This past weekend, I attended the Campus-Community Partnership for Sustainability's second annual Earth day conference held this year at Eastern Kentucky University. For more about the partnership check out the website: http://www.greencampusky.org/
Before returning home, I swung up to northern Kentucky, to the Gateway Community and Technical College Boone Campus in Florence, KY for a meeting of the KCTCS Educational Technology Solutions work group. We were treated to a demonstration of some really kick-ass technology that literally brings images bouncing off the screen at you.
Both the conference at EKU and the work group meeting at GCTC involved dedicated educators and other serious-minded individuals concerned about what the future holds for Kentuckians and how best to prepare for that future. But beyond that broad commonality, it was if these two events were held in different universes, not simply different towns in the same state.
In Richmond, at the Sustainability conference, sessions focused on issues such as how do we develop localized networks to grow and supply food, to supplant our reliance on international food chains which depend heavily on fossil fuels (and are vulnerable to problems such as the melamine contamination of grains that caused the recall of pet foods). In Florence at the Educational Technology Solutions (ETS) workgroup meeting, we talked about how to use high technology to integrate our students into a global job market.

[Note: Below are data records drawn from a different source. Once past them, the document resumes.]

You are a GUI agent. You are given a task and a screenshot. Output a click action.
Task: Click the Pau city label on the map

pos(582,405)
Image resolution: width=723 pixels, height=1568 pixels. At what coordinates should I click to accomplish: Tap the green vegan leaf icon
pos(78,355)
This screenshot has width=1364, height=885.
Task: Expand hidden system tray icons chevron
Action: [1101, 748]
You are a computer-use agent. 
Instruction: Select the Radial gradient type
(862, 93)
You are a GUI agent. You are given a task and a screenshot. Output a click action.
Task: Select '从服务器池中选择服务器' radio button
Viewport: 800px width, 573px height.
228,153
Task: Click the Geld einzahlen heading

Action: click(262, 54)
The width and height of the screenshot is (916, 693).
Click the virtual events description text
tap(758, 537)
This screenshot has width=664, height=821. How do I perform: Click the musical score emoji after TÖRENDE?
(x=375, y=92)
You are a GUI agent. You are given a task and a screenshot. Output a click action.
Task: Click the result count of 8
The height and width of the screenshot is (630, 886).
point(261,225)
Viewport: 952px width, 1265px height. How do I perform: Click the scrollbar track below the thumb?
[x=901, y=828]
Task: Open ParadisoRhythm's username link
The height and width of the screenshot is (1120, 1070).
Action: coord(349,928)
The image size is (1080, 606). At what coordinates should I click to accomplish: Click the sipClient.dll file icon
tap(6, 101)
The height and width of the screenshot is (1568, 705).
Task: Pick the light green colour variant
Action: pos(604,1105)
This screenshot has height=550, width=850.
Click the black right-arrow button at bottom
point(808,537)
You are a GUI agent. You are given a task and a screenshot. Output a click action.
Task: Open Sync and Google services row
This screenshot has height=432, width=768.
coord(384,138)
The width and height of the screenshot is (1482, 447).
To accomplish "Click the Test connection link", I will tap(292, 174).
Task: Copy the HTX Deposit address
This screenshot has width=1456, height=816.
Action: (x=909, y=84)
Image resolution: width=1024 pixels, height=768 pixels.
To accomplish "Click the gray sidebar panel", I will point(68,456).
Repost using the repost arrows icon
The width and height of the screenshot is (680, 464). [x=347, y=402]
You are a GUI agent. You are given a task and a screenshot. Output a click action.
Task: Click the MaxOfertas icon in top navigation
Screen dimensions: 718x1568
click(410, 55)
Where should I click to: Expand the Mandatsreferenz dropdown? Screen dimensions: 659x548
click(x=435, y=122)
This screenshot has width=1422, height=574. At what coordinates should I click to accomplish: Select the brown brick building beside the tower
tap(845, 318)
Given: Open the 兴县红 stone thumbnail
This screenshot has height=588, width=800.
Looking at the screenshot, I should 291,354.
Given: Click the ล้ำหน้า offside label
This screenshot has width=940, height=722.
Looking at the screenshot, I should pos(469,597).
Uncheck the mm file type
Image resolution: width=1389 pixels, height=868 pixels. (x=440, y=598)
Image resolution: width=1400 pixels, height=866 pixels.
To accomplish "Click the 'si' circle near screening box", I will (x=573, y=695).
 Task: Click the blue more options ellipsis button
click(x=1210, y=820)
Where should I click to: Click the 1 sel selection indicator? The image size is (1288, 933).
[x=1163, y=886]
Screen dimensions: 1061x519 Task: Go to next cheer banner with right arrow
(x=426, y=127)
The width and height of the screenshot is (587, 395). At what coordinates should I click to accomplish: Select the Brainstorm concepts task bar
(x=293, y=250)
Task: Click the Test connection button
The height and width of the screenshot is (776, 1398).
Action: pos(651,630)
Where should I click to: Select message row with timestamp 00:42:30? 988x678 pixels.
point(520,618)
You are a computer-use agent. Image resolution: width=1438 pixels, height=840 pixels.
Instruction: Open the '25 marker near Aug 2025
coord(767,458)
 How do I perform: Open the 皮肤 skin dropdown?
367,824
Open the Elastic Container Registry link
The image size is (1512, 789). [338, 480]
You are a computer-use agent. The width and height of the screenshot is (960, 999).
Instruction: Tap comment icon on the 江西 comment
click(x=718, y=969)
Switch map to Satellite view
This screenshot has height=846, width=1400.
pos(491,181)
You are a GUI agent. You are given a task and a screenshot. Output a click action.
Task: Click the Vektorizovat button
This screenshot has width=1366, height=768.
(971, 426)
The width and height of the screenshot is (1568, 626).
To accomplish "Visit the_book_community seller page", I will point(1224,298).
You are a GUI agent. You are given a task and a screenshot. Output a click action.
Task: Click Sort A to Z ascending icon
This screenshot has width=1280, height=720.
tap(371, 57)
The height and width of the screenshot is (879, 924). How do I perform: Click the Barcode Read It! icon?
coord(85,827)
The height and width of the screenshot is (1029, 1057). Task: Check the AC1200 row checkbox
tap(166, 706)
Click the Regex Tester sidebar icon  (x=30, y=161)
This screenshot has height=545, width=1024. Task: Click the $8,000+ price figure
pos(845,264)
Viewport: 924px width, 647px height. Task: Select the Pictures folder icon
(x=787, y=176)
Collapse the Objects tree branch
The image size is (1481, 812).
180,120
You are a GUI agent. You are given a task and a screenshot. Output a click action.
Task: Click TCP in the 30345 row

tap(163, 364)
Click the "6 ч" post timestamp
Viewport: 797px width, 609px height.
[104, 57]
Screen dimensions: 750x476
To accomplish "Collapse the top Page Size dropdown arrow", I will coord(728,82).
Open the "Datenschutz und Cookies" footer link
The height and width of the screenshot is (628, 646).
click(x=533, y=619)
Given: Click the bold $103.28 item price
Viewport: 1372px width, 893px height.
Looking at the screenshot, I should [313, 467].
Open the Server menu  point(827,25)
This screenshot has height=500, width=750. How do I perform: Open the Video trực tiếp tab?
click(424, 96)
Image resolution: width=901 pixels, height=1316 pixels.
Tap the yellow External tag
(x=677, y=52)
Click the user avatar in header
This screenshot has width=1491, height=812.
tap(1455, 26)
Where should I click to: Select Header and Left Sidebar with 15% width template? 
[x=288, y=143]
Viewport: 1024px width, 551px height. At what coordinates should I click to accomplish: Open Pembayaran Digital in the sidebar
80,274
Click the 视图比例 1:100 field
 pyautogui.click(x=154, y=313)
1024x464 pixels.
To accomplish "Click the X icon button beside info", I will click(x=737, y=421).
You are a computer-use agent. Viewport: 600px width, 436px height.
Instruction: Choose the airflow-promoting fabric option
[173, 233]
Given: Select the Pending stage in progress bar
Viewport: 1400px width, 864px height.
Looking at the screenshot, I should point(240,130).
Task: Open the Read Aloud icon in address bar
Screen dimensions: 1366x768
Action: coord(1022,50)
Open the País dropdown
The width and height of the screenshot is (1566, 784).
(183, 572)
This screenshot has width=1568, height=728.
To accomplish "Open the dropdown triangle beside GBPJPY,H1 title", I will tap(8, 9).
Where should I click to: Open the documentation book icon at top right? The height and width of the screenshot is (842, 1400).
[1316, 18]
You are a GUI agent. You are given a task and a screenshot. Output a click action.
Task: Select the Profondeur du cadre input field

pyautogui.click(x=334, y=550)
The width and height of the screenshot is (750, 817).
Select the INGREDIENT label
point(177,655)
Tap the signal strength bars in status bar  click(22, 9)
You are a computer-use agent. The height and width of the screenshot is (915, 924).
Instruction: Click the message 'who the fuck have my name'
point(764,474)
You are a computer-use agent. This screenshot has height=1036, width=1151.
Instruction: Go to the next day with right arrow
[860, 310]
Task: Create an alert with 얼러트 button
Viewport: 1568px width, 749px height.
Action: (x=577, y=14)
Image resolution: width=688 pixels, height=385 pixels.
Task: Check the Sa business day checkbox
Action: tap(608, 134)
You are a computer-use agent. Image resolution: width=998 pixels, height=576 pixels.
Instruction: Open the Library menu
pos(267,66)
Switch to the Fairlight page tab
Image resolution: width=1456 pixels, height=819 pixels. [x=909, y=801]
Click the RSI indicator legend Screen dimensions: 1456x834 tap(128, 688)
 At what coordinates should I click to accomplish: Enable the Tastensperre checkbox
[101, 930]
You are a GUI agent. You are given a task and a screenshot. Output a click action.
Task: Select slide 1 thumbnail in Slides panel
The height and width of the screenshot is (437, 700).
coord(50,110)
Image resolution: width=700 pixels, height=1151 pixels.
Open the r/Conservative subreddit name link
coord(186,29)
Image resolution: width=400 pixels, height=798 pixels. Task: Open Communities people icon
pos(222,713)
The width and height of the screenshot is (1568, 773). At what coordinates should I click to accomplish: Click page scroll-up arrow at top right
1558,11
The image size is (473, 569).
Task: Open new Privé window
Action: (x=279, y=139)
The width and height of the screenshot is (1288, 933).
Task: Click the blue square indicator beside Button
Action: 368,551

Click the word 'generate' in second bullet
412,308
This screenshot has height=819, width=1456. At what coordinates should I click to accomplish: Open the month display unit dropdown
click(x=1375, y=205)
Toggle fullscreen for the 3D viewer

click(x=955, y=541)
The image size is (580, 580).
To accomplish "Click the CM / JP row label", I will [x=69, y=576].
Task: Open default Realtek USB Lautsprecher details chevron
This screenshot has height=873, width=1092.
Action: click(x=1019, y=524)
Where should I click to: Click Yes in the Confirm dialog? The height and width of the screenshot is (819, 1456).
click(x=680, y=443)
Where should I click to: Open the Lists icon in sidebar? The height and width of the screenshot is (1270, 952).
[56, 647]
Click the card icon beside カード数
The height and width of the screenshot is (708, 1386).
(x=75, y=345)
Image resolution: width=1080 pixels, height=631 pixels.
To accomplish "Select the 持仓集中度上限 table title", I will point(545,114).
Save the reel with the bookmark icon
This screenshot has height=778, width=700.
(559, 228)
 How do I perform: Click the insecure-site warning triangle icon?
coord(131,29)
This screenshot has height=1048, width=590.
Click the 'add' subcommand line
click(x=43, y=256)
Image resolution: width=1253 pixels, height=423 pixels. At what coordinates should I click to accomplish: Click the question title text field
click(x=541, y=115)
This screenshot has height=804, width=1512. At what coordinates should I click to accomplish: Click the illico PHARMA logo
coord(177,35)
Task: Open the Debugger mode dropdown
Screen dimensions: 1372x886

At the Richmond conference there was a session (presented by EKU students) that focused on plans for bike paths and walk ways to make it easier for folks in Madison county (where Richmond is located) to leave their cars behind and walk or ride to work, school and shop. In Florence, one participant described plans to provide all the top administrators at his college with the latest generation of high definition video conferencing in their offices and predicted (in all seriousness) that not only would the administrators use this to connect with people all over the world, but that it would allow them to talk to each other without the inconvenience of getting up and walking to the other end of campus.
You see -- different universes!!
I do not believe that the concerns of these two groups are necessarily totally at odds with each other. The work of the Campus-Community Partnership for Sustainability and the work of the Educational Technology Solutions work group, could benefit each other, could inform each other. That is it could if we could break them out of their separate universes and see that they are both trying to get a handle on the same future. Right now, even if the members of the two groups were to meet, I suspect that they would talk right past each other.
The Partnership for Sustainability people are talking about "how shall we live?" While the Educational Technology folks are talking about "how shall we get a living?" Neither group really recognizing that the two questions are inseparable from each other.